## Work item A:
Rewrite the paragraph of the neuroimaging passage that begins "Among technological developments" as a short bulleted list, keeping its main facts.
## Work item B:
List every neuroimaging method named in the neuroimaging passage.

## Source passage:
Among technological developments, neuroimaging in particular expedited the collection of information on the mechanisms of depression and its treatments. The term ‘neuroimaging’ applies to a group of methods allowing a direct observation of the structure and the processes taking place in the living brain. One of its modalities, functional magnetic resonance imaging (fMRI), is particularly valuable in depression research as it allows a direct exploration of abnormal function—for example, response to salient visual and emotional information—as well as mapping of the abnormalities in particular structures and their networks of the brain. Its use has led to a fast increase in the understanding of core functional mechanisms of depression and effects of antidepressant treatments. Another functional modality—positron emission tomography—provides valuable information about brain metabolism and neurotransmitter function, though this has been less used due to its complexity and costs. Neuroimaging also allowed an exploration of brain structure and inter-structural connectivity through the use of, respectively, structural MRI and diffusion tensor imaging (DTI), and facilitated an insight into biochemical processes in the brain through magnetic resonance spectroscopy (MRS).

This review will consider new developments in the cognitive neuropsychological (CNP) hypothesis of antidepressant action, a model encompassing both biological and psychological elements, with a special focus on its potential translational applications. These developments were greatly supported by the use of fMRI as a tool.

## Records contained in a dataset:

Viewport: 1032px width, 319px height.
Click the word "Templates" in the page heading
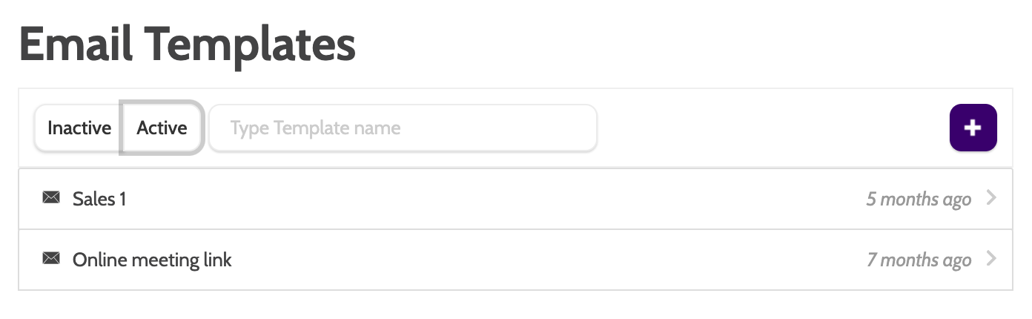[251, 45]
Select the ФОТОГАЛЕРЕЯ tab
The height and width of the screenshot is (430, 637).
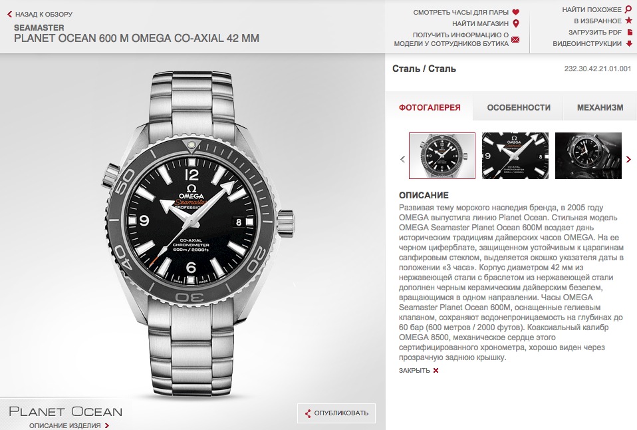click(x=430, y=107)
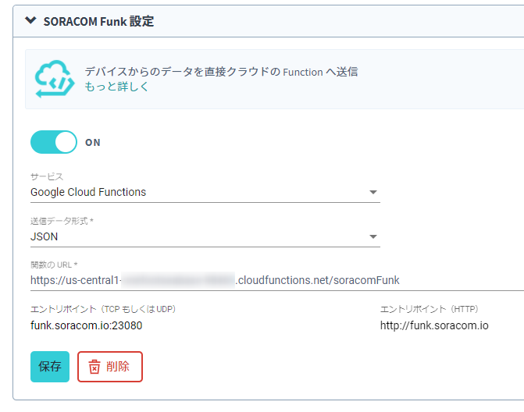This screenshot has height=412, width=524.
Task: Disable the Funk ON toggle switch
Action: tap(54, 142)
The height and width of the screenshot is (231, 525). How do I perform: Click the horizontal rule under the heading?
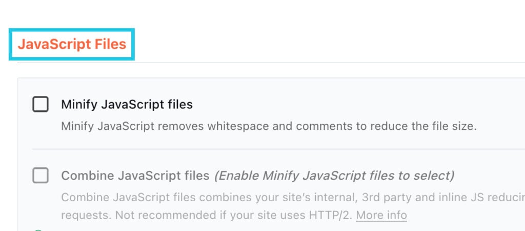[x=271, y=63]
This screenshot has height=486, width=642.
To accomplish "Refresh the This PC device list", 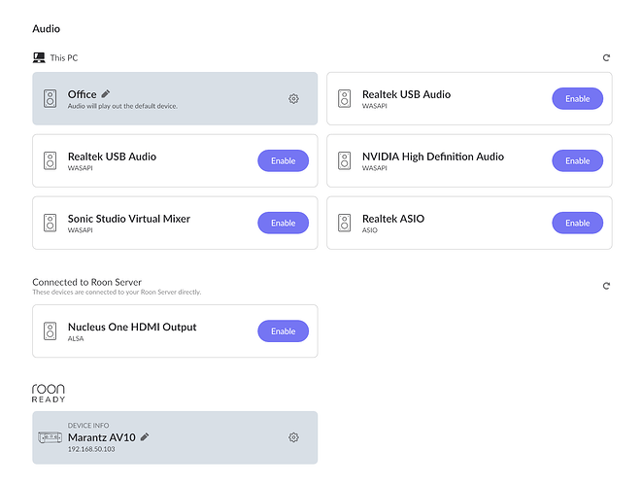I will tap(606, 58).
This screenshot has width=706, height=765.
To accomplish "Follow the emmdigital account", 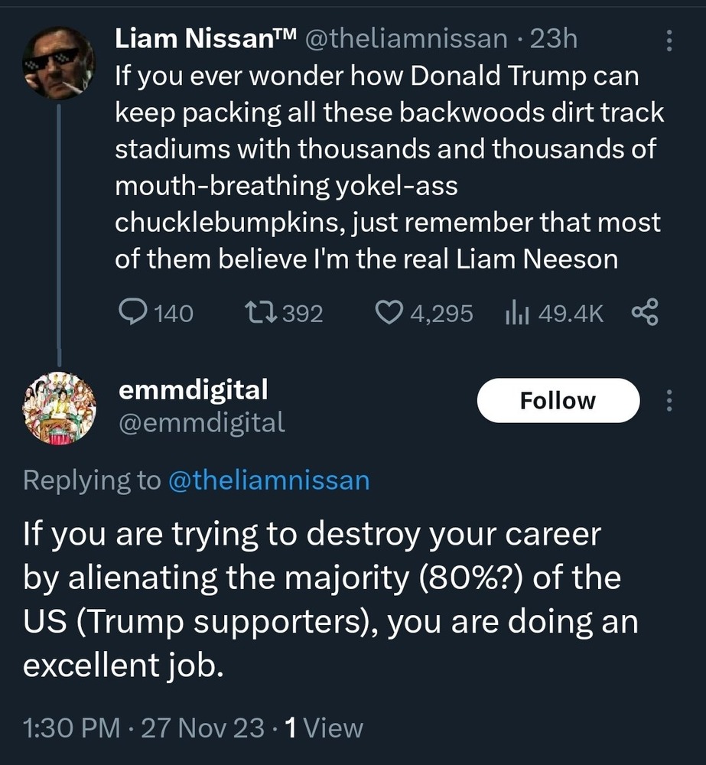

## Exercise solution A:
- Neuroimaging sped up the collection of information on how depression and its treatments work.
- The term covers methods for directly observing the structure and processes of the living brain.
- Functional magnetic resonance imaging (fMRI) is especially valuable in depression research. It lets researchers explore abnormal function, such as responses to salient visual and emotional information, and map abnormalities in particular brain structures and their networks.
- fMRI has rapidly advanced understanding of the core functional mechanisms of depression and of how antidepressants act.
- Positron emission tomography gives information on brain metabolism and neurotransmitter function. It has been used less because of its complexity and cost.
- Structural MRI has been used to explore brain structure, and diffusion tensor imaging (DTI) to explore connectivity between structures.
- Magnetic resonance spectroscopy (MRS) has given insight into biochemical processes in the brain.

## Exercise solution B:
- Functional magnetic resonance imaging (fMRI)
- Positron emission tomography
- Structural MRI
- Diffusion tensor imaging (DTI)
- Magnetic resonance spectroscopy (MRS)